Hi @fabio-sim thank you very much! I'm now working on the code. But I met an error

fused_multi_head_attention = torch.library.custom_op(CUSTOM_OP_NAME, mutates_args=())(multi_head_attention)
AttributeError: module 'torch.library' has no attribute 'custom_op'

My torch is >=2.1

fabio-sim commented 3 days ago

Oh apologies, my mistake. torch.library.custom_op needs torch >= 2.4. I should've put a check. I think it's fine if you comment it out

noahzn commented 1 day ago

@fabio-sim Thank you for your comments.

orig_image0 = cv2.imread(img0_path, cv2.IMREAD_COLOR)
orig_image1 = cv2.imread(img1_path, cv2.IMREAD_COLOR)
viz2d.plot_images(
    [orig_image0, orig_image1]
)

assert np.all(kpts0[2][matches[..., 1]] == kpts0[0][matches[..., 1]])
assert np.all(kpts1[2][matches[..., 2]] == kpts1[0][matches[..., 2]])
viz2d.plot_matches(kpts0[0][matches[..., 1]], kpts1[0][matches[...,2]], color="lime", lw=0.2)

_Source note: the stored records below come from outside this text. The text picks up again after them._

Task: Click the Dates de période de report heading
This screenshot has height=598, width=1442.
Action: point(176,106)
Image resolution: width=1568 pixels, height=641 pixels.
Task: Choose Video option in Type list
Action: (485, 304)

viz2d.save_plot('aaa1.jpg', dpi=300)
viz2d.plt.show()
viz2d.plot_matches(kpts0[2][matches[..., 1]], kpts1[2][matches[..., 2]], color="lime", lw=0.2)
viz2d.save_plot('aaa2.jpg', dpi=300)
viz2d.plt.show()

I used the above code to visualize. I used batchsize=4, and for the first and the third image pairs, they are the same, and for the other two image pairs I used random arrays. Here I assert that the output for the first and the third pairs are the same. However, when visualizing the results, there are always several matches are changing and incorrect. Do you know the reason?

myplot1

myplot2

update: The problem has been solved. I didn't parse the returned matches correctly. Now it works. Thanks a million for your help!! Now I close this ticket

noahzn commented 21 hours ago

Hi, sorry, I still have a problem.

def multi_head_attention(q: torch.Tensor, k: torch.Tensor, v: torch.Tensor, num_heads: int) -> torch.Tensor:
    b, n, d = q.shape
    head_dim = d // num_heads
    q, k, v = (t.reshape((b, n, num_heads, head_dim)).transpose(1, 2) for t in (q, k, v))
    return F.scaled_dot_product_attention(q, k, v).transpose(1, 2).reshape((b, n, d))

I found that when image pairs have different numbers of keypoints, the multi_head_attention will throw an error. For example, for the left images the dimension is (2, 99, 64), and for the right images the dimension is (2, 256, 64). Here 256 is the max_number of keypoints I set. but it extracts 99 keypoints on the left images. Then in the multi_head_attention function it throws the error q, k, v = (t.reshape((b, n, num_heads, head_dim)).transpose(1, 2) for t in (q, k, v)) RuntimeError: shape '[2, 99, 4, 16]' is invalid for input of size 32768

because for the right images it's [2, 256, 4, 16]: 2x256x4x16=32768 (Please notice here that my keypoint descriptor is 64D, instead of 256D. It's a customized network).

I tried to modify the function as follows, the error was gone but the matching result is bad.

def multi_head_attention(q: torch.Tensor, k: torch.Tensor, v: torch.Tensor, num_heads: int) -> torch.Tensor:
    b, n, d = q.shape
    nk = k.shape[1]
    head_dim = d // num_heads
    q = q.reshape(b, n, num_heads, head_dim).transpose(1, 2)
    k = k.reshape(b, nk, num_heads, head_dim).transpose(1, 2)
    v = v.reshape(b, nk, num_heads, head_dim).transpose(1, 2)
    return F.scaled_dot_product_attention(q, k, v).transpose(1, 2).reshape((b, n, d))

Could you help me with that? Thank you in advance!

Update: I have used the old implementation for CrossBlock and it works with different numbers of keypoints.

fabio-sim commented 5 hours ago

Ah yes, if you have different number of keypoints, that means the sequence length of Q is different from that of K & V.

Use something like this instead:

def multi_head_attention(q: torch.Tensor, k: torch.Tensor, v: torch.Tensor, num_heads: int) -> torch.Tensor:
    b, n, d = q.shape
    _, n1, _ = k.shape
    head_dim = d // num_heads
    q = q.reshape((b, n, num_heads, head_dim)).transpose(1, 2)
    k, v = (t.reshape((b, n1, num_heads, head_dim)).transpose(1, 2) for t in (k, v))
    return F.scaled_dot_product_attention(q, k, v).transpose(1, 2).reshape((b, n, d))